Notre métier, est-il rappelé dans The Bloomberg Way, c’est de publier des faits, et non des rumeurs. Spécificité de Bloomberg, «nous couvrons la spéculation, qui infléchit ce que les traders et les investisseurs achètent ou vendent. La spéculation n’est pas une rumeur. Nous savons si un prix baisse ou monte, c’est un fait. La raison de la fluctuation de ce prix – motivation des traders – peut être vraie ou fausse. La conséquence, qui est d’acheter ou vendre, est factuelle.» Au quotidien, un journaliste doit vérifier chacun des éléments suivants avant publication: noms des personnes, leurs dates de naissance, leurs fonctions, leurs descriptions physiques, les noms des sociétés, les lieux, la description de ces lieux, les chiffres (dates, statistiques, pourcentages, etc.) ainsi que les anecdotes rapportées. Cela sous-entend être capable de dire d’où tel ou tel fait sort et avoir la preuve qu’il est juste.
2. L’information n’est pas une denrée de base.
Les anecdotes prouvant que le journaliste était sur place, que personne d’autre n’a vues et ne serait susceptible de raconter, sont la preuve de la justesse de l’information et garantissent l’originalité de la couverture journalistique. «Nous avons l’obligation de donner autant de détails possibles sur ce qui a été dit ou fait», édicte The Bloomberg Way. Cela sous-entend fournir aux lecteurs des documents, des liens vers des contenus complémentaires, des citations, des données, des vidéos, sons et photos, et des graphiques…
3. Nous sommes définis par les mots que nous utilisons.
Précision et brièveté obligatoires. Mieux vaut préférer les mots courts aux mots longs, les mots communs aux mots à la mode, les mots concrets plutôt que les mots abstraits. Mieux vaut aussi utiliser la voix active plutôt que passive, et couper en deux une phrase qui nécessiterait, à la lecture, de reprendre sa respiration avant d’atteindre le point final.

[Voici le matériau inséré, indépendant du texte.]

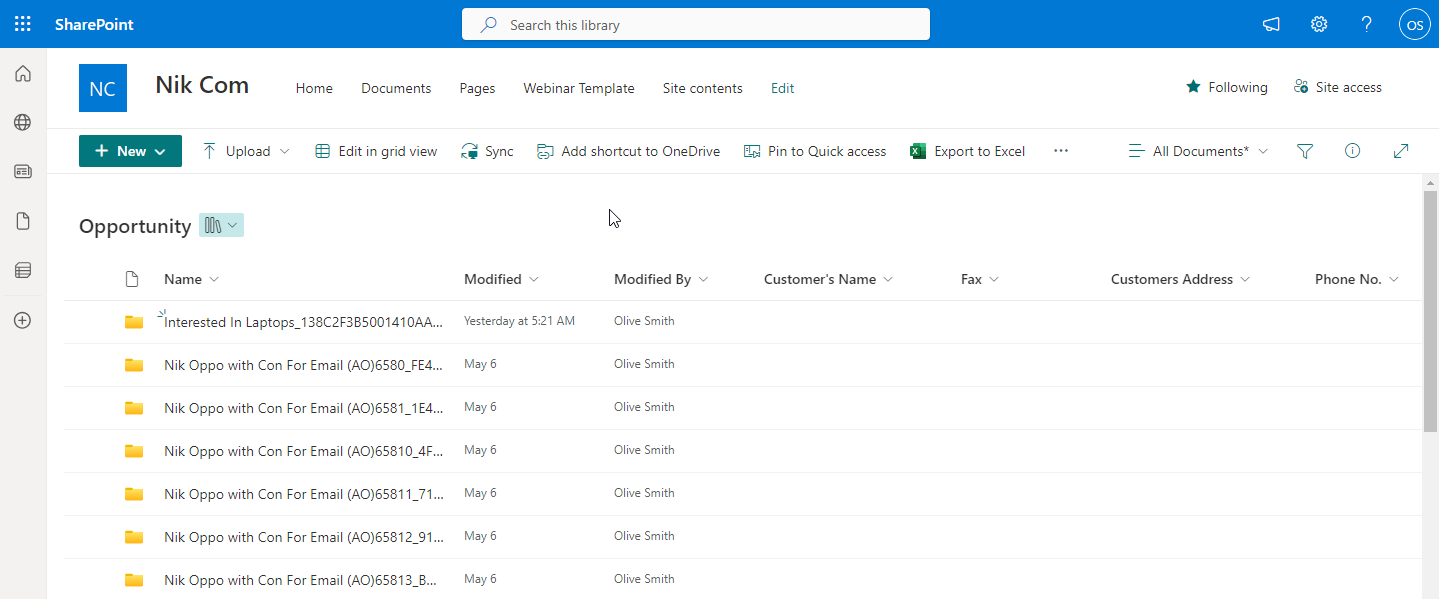Go to the Documents navigation tab

[x=396, y=88]
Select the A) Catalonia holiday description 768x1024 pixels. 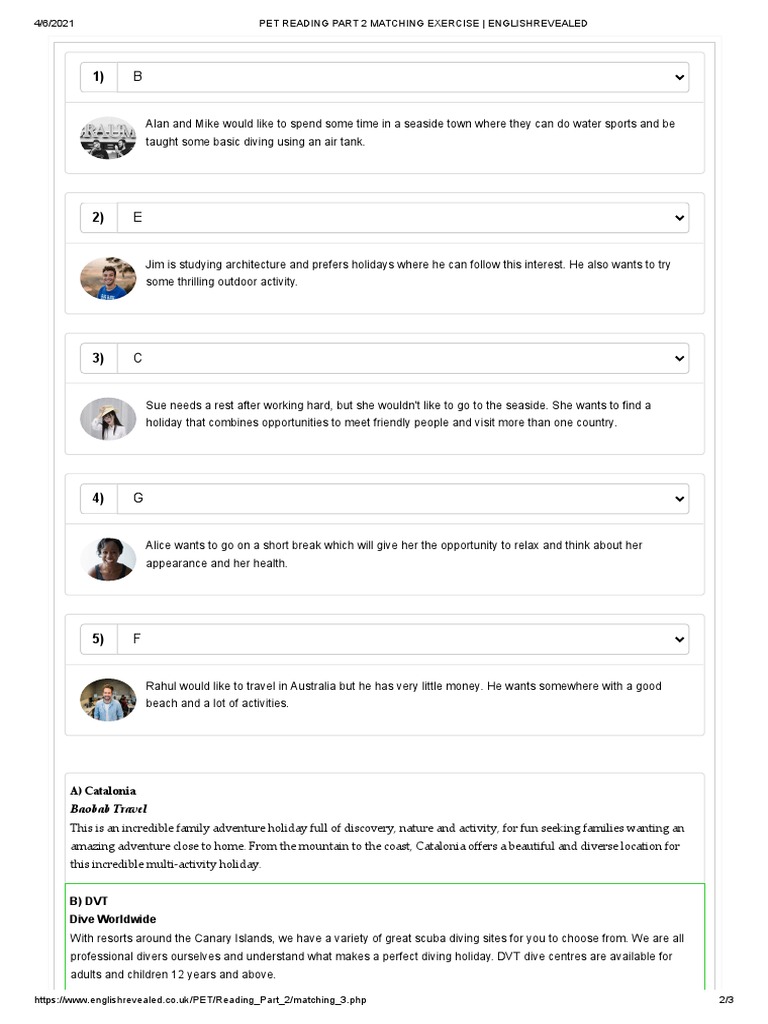[x=384, y=827]
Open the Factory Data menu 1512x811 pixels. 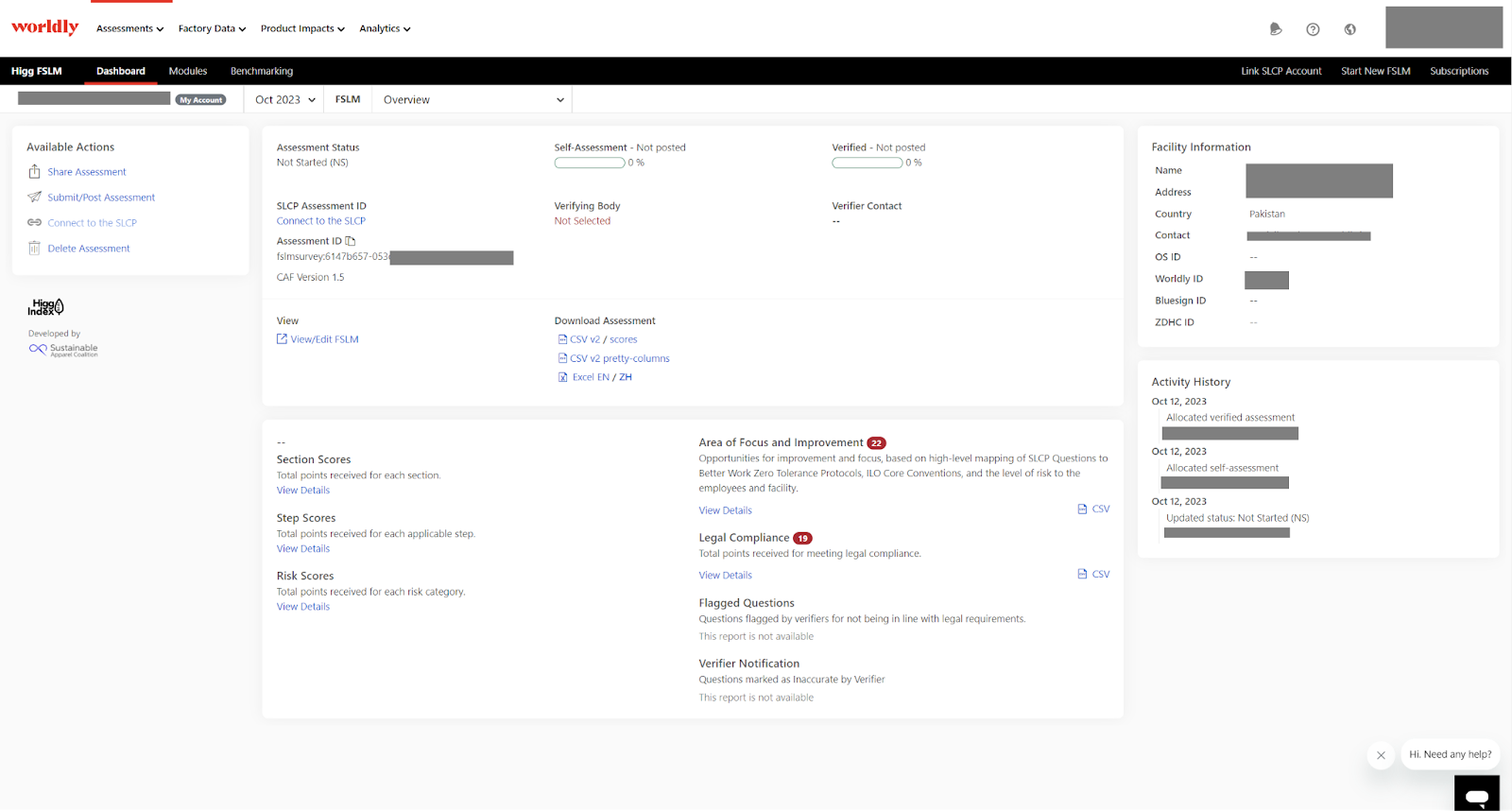point(212,29)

4. Montrer plutôt que dire.
L’assemblage de faits et d’anecdotes suffit à prouver au lecteur que ce qu’il lit est vrai. Selon le manuel de Bloomberg, les journalistes doivent éviter à tout prix les adjectifs et adverbes, biaisés et vagues, au profit de verbes, de noms et de chiffres bien choisis. Quand on écrit des «grosses ventes», que signifie «grosses»? Est-ce une augmentation des ventes de 20%? 50%? 75%? Puisque le lecteur ne peut le savoir, un bon journaliste évite donc l’emploi de «grosses» et met le pourcentage requis à la place.
>> L’Ecole de journalisme de Sciences Po lance une mention journalisme économique >>
5. L’information est surprenante – ou n’est pas.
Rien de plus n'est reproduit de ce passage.